Ninja Link Prospecting – An Afternoon of Epic Geekery

SMS Text

I’m not a programmer. I can hack things together, and I’m great at copy / paste, but creating code from scratch that isn’t massively buggy? Not really one of my talents. As an SEO, however, that isn’t really important. Will Critchlow recently said that “Being able to make your own tools is going to become an increasingly important skill of the modern day SEO”. That’s a sentiment I completely agree with, so to demonstrate how this can help I set myself a challenge:

Find, qualify, and categorise a few thousand link prospects in an afternoon. Without spending a penny.

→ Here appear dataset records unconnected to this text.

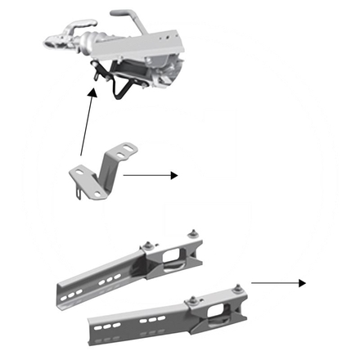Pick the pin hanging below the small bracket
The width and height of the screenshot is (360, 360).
[x=74, y=193]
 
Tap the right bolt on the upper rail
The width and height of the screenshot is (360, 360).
[x=194, y=232]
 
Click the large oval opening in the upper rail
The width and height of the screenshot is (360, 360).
[x=170, y=262]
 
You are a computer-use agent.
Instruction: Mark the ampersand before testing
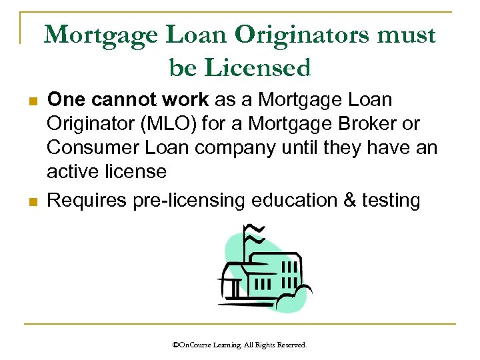coord(352,200)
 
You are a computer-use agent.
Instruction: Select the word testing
coord(393,200)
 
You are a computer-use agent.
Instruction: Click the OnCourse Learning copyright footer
coord(240,345)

My chosen area for this is pets, and in particular dogs. As co-owner of Pet365, everything needs to be done as quickly and efficiently (ie. cheaply) as possible. So I started by searching for “top lists of dog blogs”. Copy and pasting the URL of each of these lists into a text document (without even checking their contents) gave me 20 sites that I thought would have some great link prospects. There were more out there but time was of the essence.

Next up, Technorati. There’s a huge section dedicated to pet blogs on there which expands to over 100 pages. I treated each of these as a list of potential targets and, with some quick excel wizardry, had a collection of Technorati URLs that I knew would give me some more link targets. The great thing about this is that if a blogger has gone to the effort of getting listed then chances are that they’re reasonably serious about their site, and therefore more likely to be active and producing good content.

Finally, Blog rolls. I’ll come clean here – I already had some insider knowledge and knew where I was most likely to be able to find blogs that had a list of other potentially relevant sites. This saved me some time but, to be honest, I could have easily skipped this step and it wouldn’t really have affected the outcome. Within the pet blogosphere there are networks like DogTime and BlogPaws – chances are that, whatever your niche, something similar will exist.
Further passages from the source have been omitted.